WHAT YOU HAVE TO DO: Look below for the line that contains "Wild Apricot (200, 988)", then copy it and each following line exactly, through and including the line that contains "قدرت گرفته توسط: کانون".

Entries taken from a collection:
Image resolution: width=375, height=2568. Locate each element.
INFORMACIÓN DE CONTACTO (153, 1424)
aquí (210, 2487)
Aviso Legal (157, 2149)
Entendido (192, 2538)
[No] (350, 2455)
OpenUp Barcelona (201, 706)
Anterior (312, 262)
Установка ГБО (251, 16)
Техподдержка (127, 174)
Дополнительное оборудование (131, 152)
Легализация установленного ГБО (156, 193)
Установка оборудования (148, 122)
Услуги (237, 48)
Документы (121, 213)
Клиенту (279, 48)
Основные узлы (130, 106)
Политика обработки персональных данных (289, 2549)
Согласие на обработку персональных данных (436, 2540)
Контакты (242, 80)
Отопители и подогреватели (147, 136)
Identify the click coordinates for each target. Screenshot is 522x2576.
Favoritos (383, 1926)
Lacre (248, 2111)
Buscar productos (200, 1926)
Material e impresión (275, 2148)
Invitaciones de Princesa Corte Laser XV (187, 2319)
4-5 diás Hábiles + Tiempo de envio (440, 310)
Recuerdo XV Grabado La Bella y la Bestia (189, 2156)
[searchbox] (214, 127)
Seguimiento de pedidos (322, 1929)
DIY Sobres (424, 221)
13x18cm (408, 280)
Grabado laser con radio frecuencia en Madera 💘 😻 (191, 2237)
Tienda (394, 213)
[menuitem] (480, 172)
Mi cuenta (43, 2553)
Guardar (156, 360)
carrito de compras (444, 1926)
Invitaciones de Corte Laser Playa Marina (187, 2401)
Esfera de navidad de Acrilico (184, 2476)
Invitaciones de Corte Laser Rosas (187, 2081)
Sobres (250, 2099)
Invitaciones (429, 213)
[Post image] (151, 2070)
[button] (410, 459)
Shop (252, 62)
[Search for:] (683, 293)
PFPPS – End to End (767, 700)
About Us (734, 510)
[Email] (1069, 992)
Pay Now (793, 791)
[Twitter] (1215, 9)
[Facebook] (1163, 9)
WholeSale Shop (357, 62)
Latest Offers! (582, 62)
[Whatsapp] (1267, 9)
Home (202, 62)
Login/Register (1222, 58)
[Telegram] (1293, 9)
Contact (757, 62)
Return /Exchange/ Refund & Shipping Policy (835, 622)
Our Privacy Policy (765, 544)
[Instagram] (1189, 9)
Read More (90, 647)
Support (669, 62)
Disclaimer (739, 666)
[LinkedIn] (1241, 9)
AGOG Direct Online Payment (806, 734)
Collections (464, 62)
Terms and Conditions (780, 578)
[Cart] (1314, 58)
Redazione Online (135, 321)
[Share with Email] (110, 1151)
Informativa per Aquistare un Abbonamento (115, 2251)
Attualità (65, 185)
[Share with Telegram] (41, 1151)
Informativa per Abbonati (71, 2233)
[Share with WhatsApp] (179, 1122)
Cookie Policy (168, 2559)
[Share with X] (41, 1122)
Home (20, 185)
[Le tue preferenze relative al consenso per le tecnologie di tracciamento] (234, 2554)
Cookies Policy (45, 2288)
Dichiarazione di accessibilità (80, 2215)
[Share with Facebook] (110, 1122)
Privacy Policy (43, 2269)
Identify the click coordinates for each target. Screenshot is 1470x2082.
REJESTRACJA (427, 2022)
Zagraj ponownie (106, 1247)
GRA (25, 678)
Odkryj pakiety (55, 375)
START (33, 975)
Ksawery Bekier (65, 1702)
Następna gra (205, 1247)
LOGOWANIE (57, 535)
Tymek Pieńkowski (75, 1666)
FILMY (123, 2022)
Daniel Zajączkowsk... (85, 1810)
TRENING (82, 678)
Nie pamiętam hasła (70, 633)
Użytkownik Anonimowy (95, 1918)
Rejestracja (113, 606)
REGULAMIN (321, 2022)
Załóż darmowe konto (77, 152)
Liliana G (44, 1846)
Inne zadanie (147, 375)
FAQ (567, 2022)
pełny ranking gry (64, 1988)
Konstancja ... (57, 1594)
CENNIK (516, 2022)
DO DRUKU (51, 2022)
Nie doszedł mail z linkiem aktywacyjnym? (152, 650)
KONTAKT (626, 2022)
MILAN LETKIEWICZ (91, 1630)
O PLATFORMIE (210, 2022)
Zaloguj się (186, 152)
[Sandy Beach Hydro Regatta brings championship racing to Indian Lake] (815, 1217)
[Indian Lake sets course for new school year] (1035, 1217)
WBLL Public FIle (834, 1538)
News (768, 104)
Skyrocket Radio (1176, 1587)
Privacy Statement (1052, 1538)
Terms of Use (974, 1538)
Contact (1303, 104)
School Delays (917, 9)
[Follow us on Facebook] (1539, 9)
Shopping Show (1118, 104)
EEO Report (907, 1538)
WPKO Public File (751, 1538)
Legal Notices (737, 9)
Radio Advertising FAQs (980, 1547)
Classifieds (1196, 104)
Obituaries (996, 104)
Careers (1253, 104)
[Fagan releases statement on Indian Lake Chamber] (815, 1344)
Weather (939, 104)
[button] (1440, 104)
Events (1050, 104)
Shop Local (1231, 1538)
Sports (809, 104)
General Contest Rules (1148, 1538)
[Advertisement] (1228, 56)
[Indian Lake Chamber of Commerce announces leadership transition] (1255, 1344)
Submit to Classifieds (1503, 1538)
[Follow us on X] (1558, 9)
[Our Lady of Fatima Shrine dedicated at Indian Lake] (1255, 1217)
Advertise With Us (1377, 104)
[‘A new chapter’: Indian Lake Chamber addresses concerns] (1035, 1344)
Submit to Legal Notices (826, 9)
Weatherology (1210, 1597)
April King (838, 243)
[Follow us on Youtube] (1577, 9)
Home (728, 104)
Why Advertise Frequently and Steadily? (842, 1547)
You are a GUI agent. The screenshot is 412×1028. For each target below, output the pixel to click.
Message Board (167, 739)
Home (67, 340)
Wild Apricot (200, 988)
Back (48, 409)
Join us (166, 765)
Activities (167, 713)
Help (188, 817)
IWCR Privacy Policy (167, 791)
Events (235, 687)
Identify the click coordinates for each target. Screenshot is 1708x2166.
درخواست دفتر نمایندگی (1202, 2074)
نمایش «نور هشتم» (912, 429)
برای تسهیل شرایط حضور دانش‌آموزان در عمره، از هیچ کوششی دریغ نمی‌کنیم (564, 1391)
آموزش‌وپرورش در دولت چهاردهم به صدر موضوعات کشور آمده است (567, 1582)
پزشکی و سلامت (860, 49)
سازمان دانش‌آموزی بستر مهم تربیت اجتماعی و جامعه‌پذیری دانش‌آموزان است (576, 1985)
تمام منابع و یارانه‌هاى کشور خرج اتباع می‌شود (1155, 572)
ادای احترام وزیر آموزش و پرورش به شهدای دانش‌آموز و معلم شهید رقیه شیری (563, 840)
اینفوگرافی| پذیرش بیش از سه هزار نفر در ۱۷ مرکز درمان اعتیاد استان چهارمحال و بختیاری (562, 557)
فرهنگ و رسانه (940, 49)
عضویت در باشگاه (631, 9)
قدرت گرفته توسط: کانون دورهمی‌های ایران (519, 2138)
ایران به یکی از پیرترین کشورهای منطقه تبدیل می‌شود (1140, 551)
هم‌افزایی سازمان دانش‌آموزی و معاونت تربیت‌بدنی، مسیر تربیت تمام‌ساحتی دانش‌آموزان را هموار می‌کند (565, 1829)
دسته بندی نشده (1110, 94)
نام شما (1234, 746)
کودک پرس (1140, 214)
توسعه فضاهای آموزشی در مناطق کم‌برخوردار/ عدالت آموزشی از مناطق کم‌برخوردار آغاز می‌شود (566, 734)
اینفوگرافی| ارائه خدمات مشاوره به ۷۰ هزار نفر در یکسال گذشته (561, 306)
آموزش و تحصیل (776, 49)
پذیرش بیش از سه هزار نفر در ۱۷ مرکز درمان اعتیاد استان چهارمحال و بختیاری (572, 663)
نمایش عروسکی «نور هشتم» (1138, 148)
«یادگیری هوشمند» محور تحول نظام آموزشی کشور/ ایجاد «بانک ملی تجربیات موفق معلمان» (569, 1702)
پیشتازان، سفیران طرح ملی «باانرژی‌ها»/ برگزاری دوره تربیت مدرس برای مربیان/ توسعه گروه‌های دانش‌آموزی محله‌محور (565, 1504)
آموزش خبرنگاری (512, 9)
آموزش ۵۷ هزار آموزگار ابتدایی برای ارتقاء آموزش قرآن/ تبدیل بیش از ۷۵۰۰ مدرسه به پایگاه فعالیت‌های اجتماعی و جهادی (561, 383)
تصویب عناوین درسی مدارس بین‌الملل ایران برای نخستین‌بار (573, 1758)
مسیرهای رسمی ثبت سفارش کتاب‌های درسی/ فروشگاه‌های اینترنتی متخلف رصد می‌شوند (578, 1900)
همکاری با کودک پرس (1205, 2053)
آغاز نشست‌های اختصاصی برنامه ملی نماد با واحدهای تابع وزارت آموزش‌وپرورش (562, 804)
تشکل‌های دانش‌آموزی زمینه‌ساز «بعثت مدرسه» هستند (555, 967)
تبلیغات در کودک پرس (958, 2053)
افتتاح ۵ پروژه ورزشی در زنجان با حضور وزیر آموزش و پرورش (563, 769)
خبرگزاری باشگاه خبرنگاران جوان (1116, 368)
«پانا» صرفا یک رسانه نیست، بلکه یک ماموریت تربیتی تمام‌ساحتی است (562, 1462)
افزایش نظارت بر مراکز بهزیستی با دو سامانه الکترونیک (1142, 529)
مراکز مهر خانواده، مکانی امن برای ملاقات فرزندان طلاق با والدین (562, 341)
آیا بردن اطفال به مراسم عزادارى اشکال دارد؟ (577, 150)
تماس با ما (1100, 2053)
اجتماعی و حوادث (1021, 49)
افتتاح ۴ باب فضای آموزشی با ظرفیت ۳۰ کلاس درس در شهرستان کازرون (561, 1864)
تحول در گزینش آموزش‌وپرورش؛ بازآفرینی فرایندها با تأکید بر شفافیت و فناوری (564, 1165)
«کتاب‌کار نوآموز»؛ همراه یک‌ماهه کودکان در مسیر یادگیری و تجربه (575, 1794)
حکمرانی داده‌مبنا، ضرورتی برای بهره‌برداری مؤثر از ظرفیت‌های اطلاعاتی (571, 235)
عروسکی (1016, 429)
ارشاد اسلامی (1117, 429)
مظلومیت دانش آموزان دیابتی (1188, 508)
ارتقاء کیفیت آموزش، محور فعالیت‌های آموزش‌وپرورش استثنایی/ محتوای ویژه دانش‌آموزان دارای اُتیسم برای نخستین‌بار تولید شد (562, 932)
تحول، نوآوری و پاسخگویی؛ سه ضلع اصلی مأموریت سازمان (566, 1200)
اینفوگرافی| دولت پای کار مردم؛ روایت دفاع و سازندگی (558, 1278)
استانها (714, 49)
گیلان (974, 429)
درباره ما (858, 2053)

ANSWER TO THIS EXERCISE:
Wild Apricot (200, 988)
Back (48, 409)
Join us (166, 765)
Activities (167, 713)
Help (188, 817)
IWCR Privacy Policy (167, 791)
Events (235, 687)
Identify the click coordinates for each target. Screenshot is 1708x2166.
درخواست دفتر نمایندگی (1202, 2074)
نمایش «نور هشتم» (912, 429)
برای تسهیل شرایط حضور دانش‌آموزان در عمره، از هیچ کوششی دریغ نمی‌کنیم (564, 1391)
آموزش‌وپرورش در دولت چهاردهم به صدر موضوعات کشور آمده است (567, 1582)
پزشکی و سلامت (860, 49)
سازمان دانش‌آموزی بستر مهم تربیت اجتماعی و جامعه‌پذیری دانش‌آموزان است (576, 1985)
تمام منابع و یارانه‌هاى کشور خرج اتباع می‌شود (1155, 572)
ادای احترام وزیر آموزش و پرورش به شهدای دانش‌آموز و معلم شهید رقیه شیری (563, 840)
اینفوگرافی| پذیرش بیش از سه هزار نفر در ۱۷ مرکز درمان اعتیاد استان چهارمحال و بختیاری (562, 557)
فرهنگ و رسانه (940, 49)
عضویت در باشگاه (631, 9)
قدرت گرفته توسط: کانون دورهمی‌های ایران (519, 2138)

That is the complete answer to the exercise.